For   Against   Abstain/Broker Non-Vote
Number Percentage   Number Percentage   Number
3,342,597 97.25%   94,187 2.74%   1,472,840

 

 

PROPOSAL 3: Advisory Vote on Executive Compensation

    To approve, under NASDAQ Listing Rule 5635(b) any deemed “change of control” of the Company under NASDAQ Listing Rule 5635(b) resulting from the potential issuance to the Vessel Seller of up to a total of 3,362,162 shares the Company may issue in connection with the Vessel acquisition. The proposal was approved by a majority vote of 97.21% of the votes cast. The tabulation of the voting results is as follows:

 

For   Against   Abstain/Broker Non-Vote
Number Percentage   Number Percentage   Number
3,341,097 97.21%   95,687 2.78%   1,473,140

 

 
 

 

PROPOSAL 4: Ratification of Appointment of Independent Auditor

    To ratify the appointment of Friedman LLP as the Company’s independent registered public accounting firm for the fiscal year ending June 30, 2015. The tabulation of the voting results is as follows:

 

For   Against   Abstain/Broker Non-Vote
Number Percentage   Number Percentage   Number
4,904,976 99.90%   3,000 .06%   1,948

 

 

PROPOSAL 5: Advisory Vote on Executive Compensation

    To vote on an advisory, nonbinding resolution to approve the compensation of the Company’s named executive officers as disclosed in the proxy statement pursuant to the compensation disclosure rules of the Securities and Exchange Commission.
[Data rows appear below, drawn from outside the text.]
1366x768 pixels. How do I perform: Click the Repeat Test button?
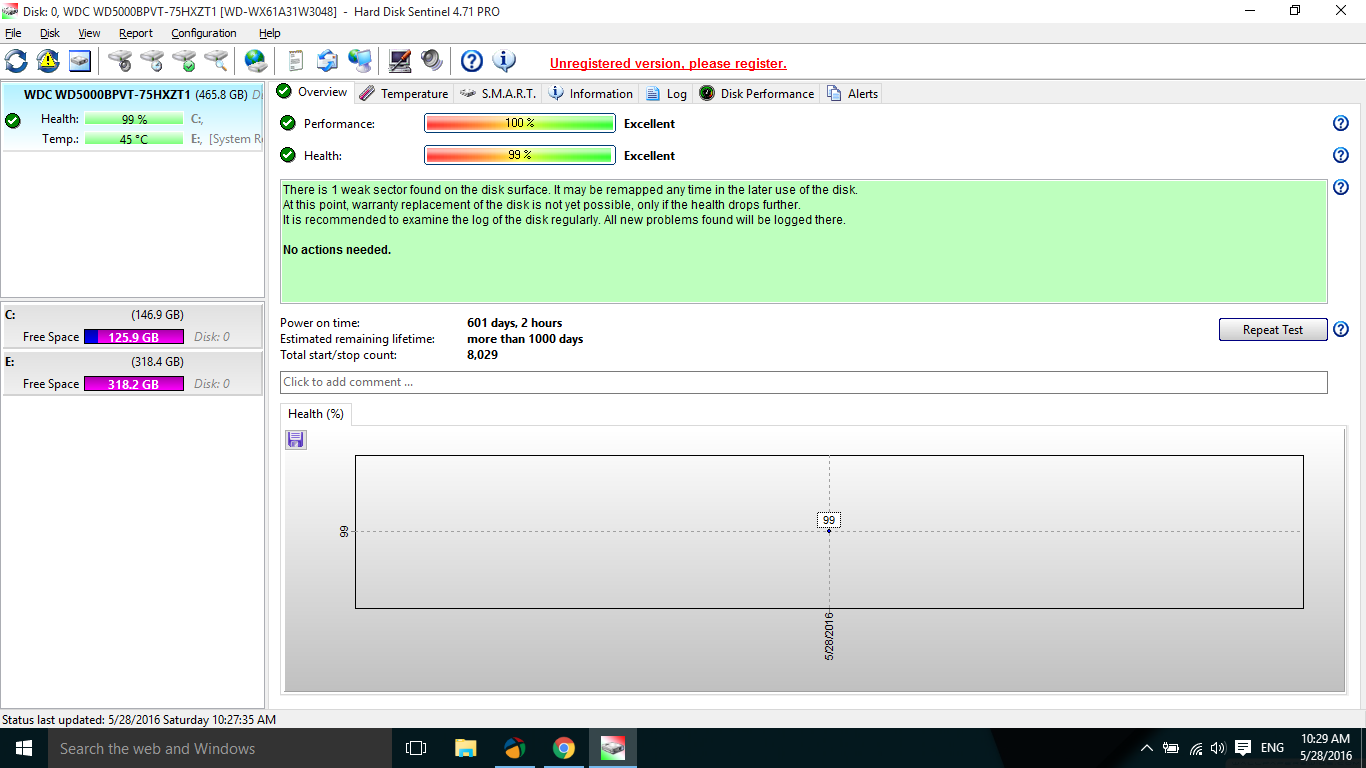point(1272,329)
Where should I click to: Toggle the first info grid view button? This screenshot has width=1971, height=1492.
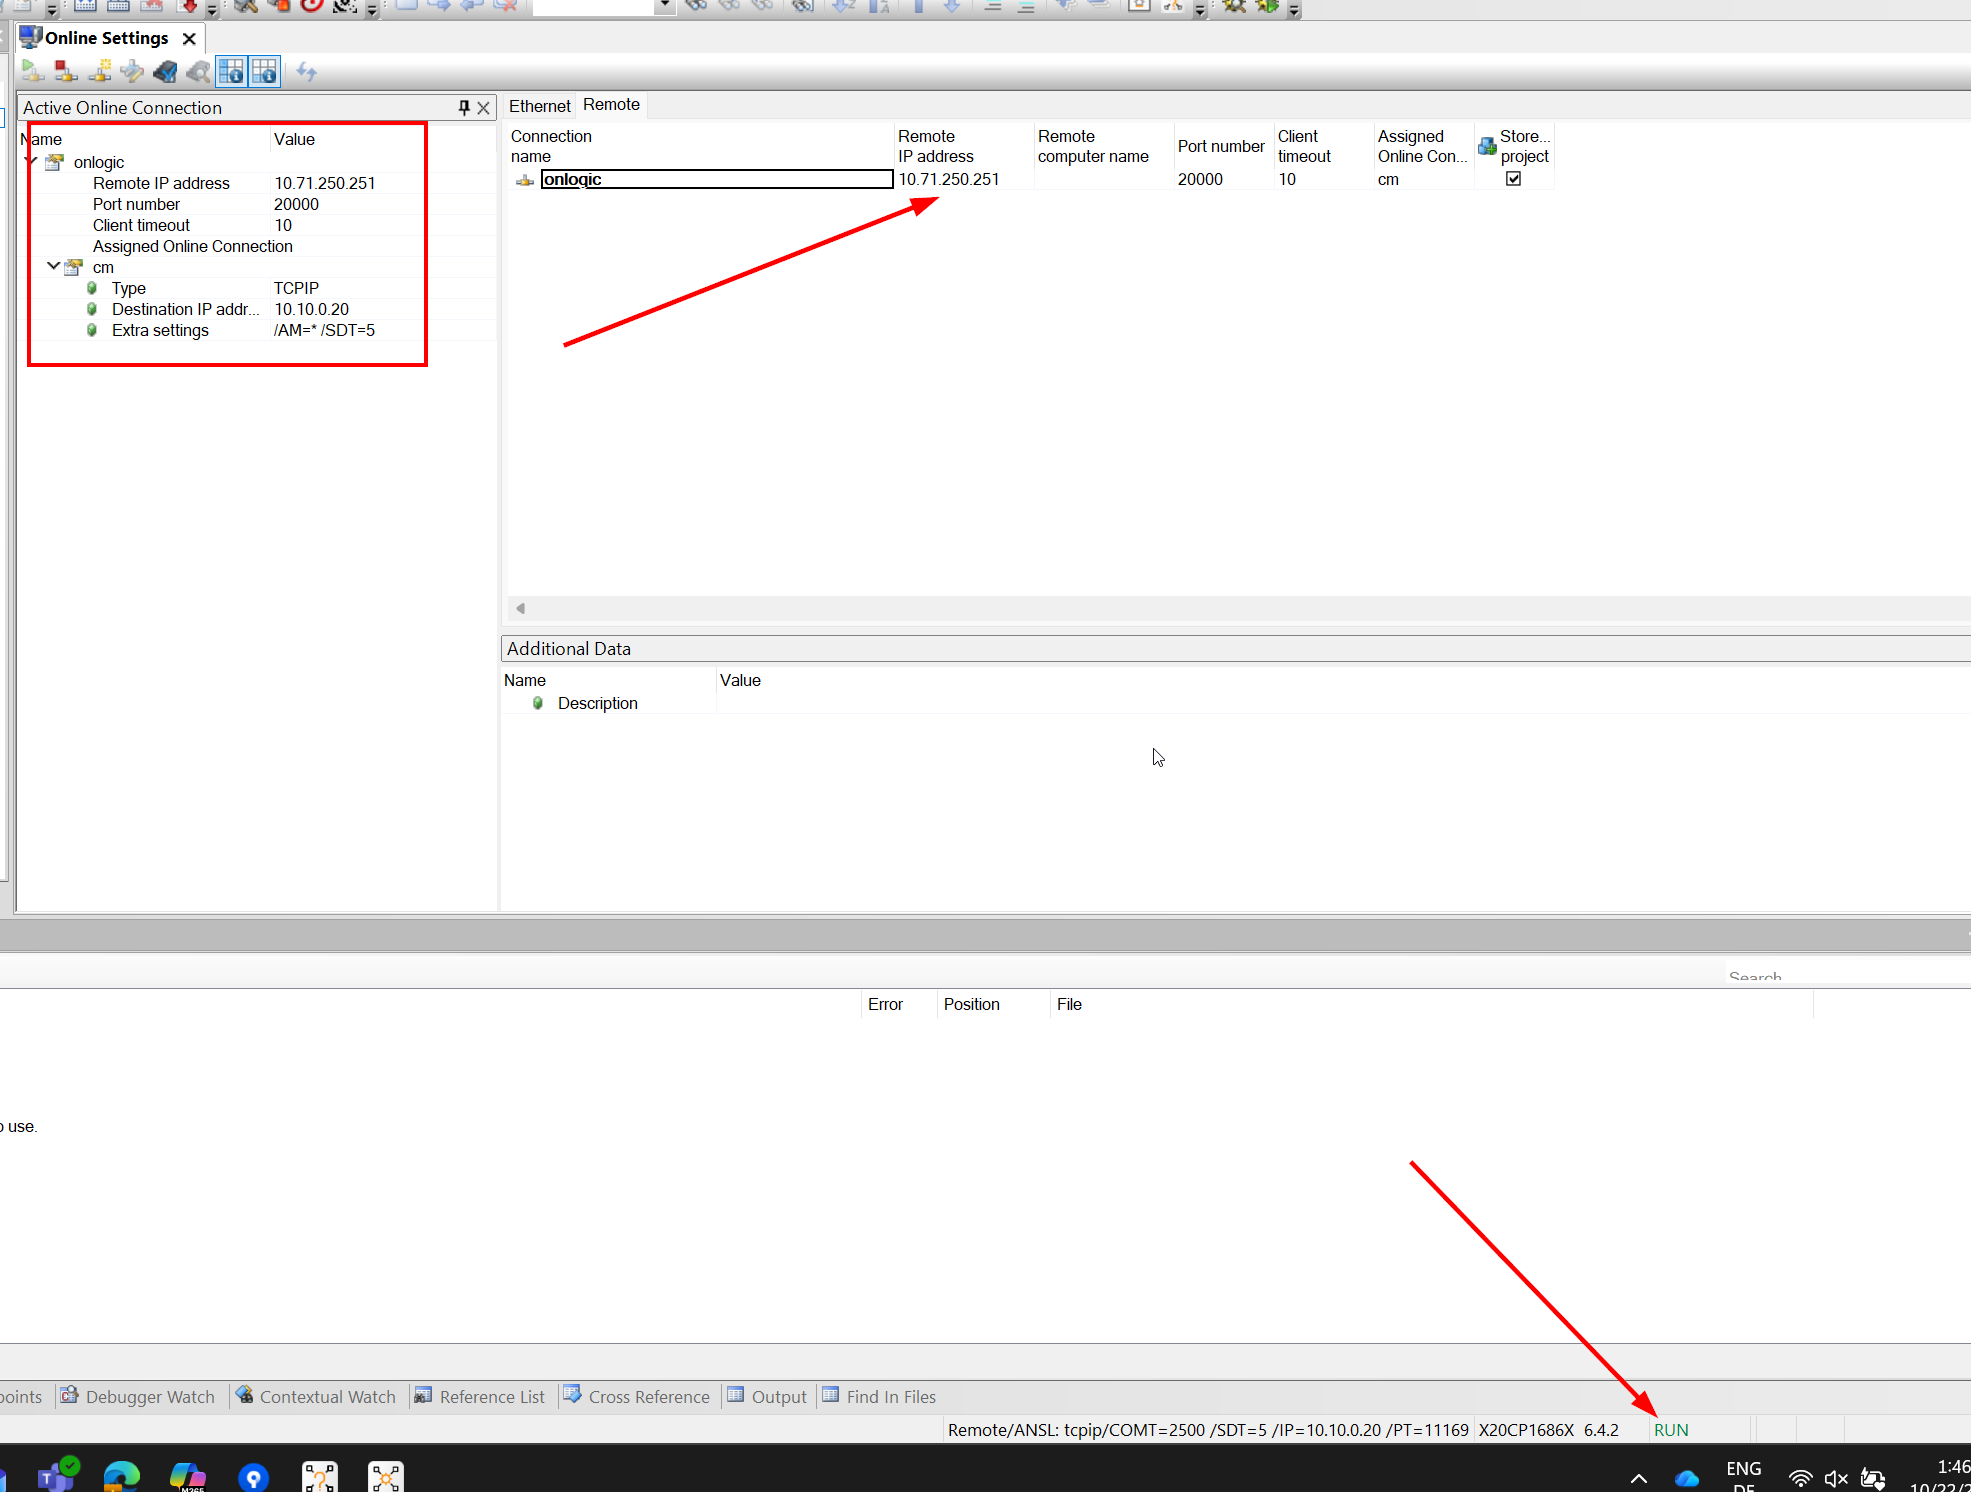click(231, 71)
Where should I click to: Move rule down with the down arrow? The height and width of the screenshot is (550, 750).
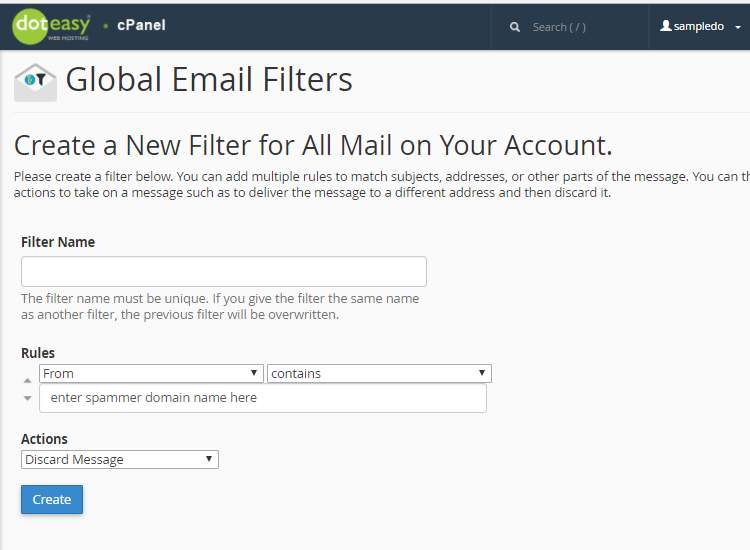click(x=27, y=398)
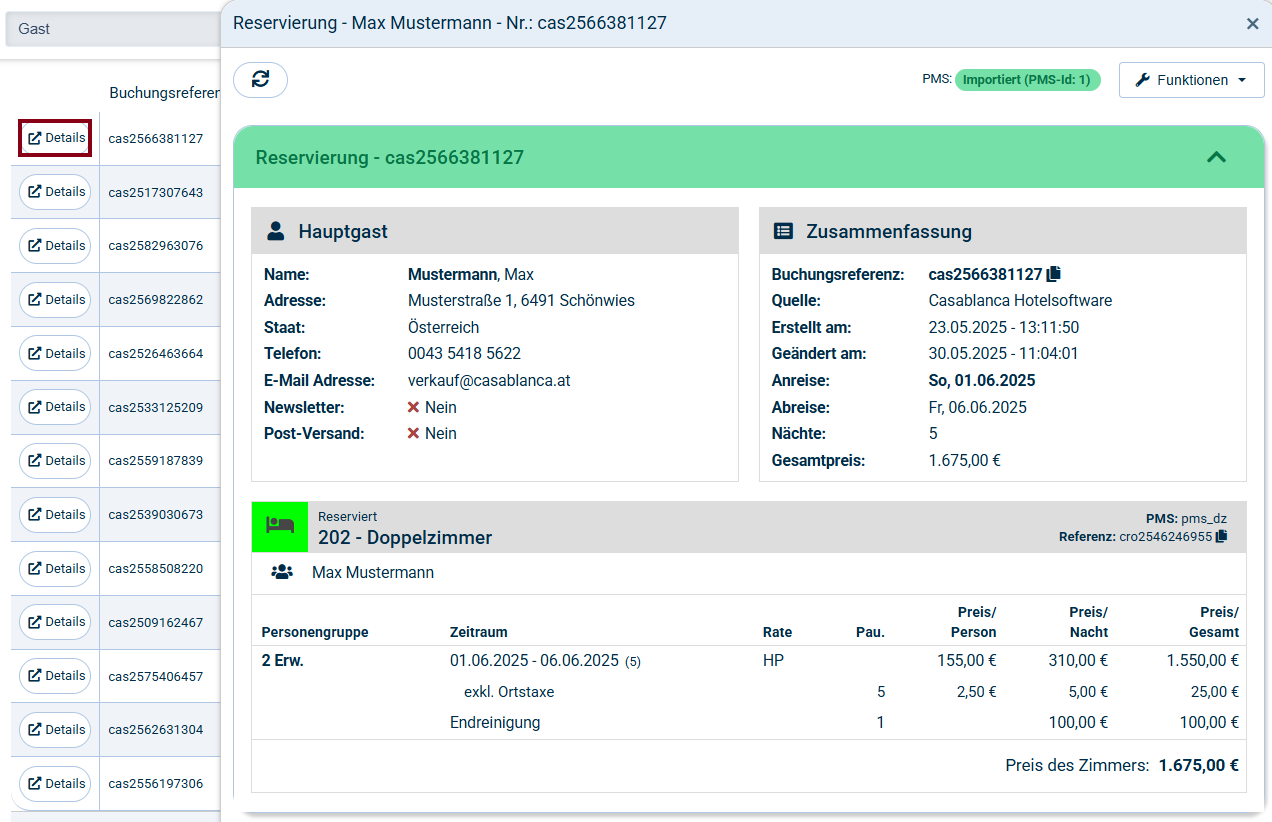Click the Hauptgast person icon
1272x822 pixels.
point(276,232)
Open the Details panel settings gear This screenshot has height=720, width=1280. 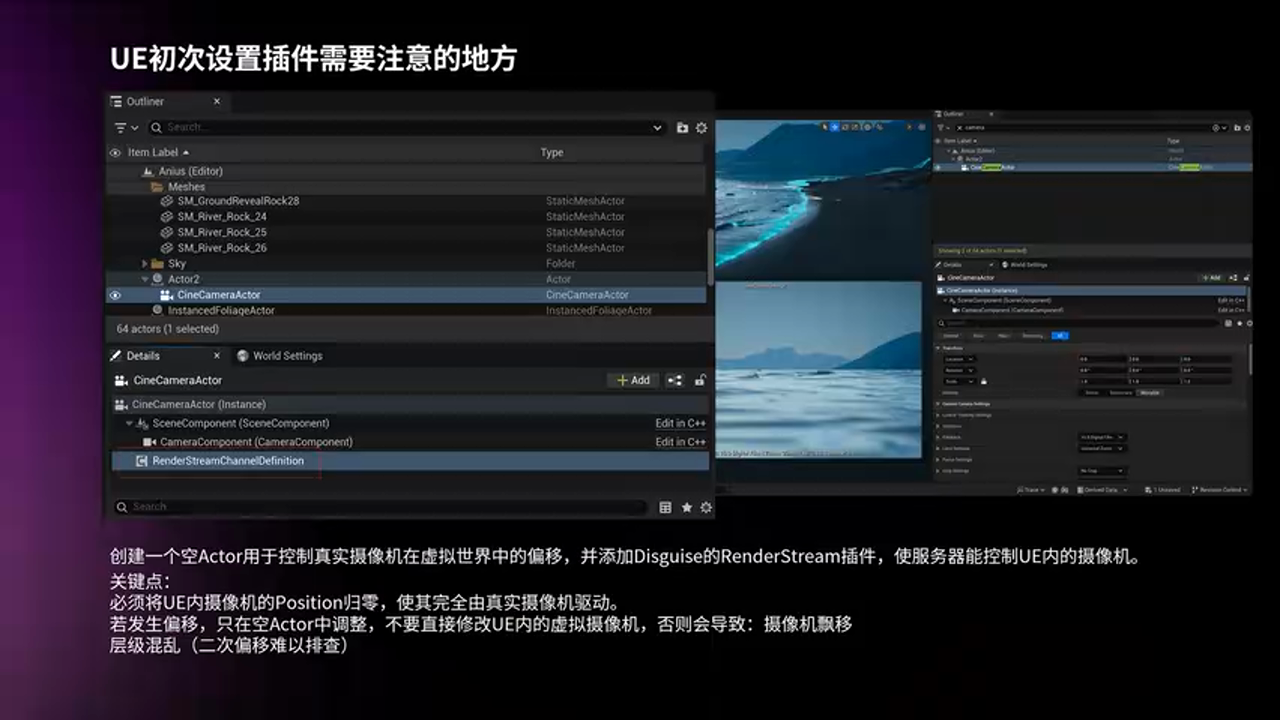pos(705,507)
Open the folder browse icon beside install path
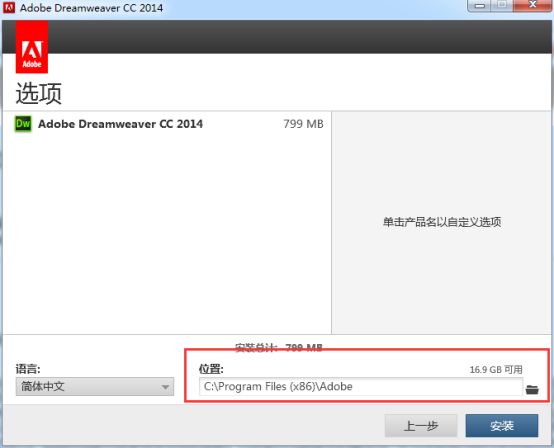554x448 pixels. tap(532, 389)

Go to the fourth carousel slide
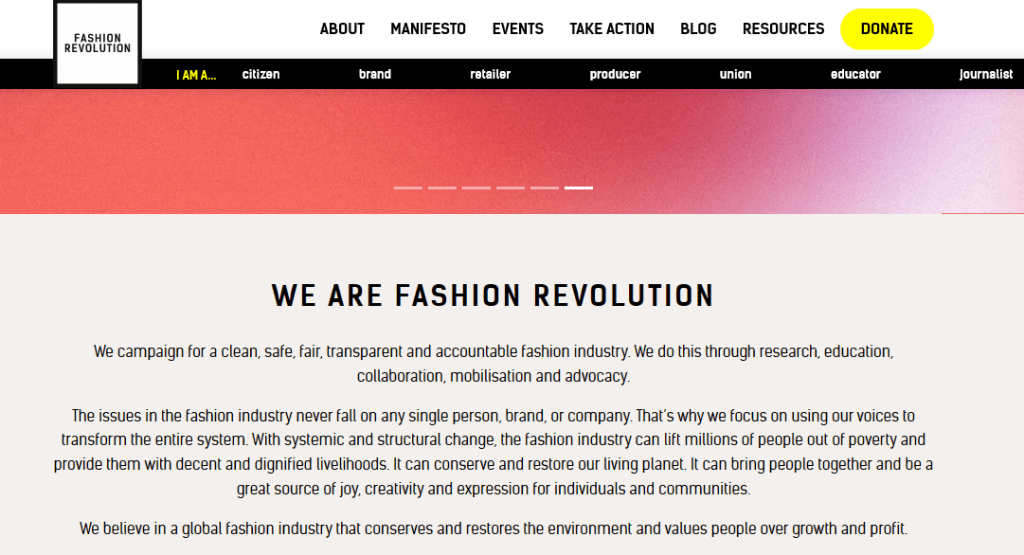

The tabulation of the voting results is as follows:

 

For   Against   Abstain/Broker Non-Vote
Number Percentage   Number Percentage   Number
3,338,057 97.12%   97,837 2.85%   1,474,030

 

Pursuant to the requirements of the Securities and Exchange Act of 1934, the Registrant has duly caused this report to be signed on its behalf by the undersigned thereunto duly authorized.

  

Dated: June 15, 2015 SINO-GLOBAL SHIPPING AMERICA, LTD.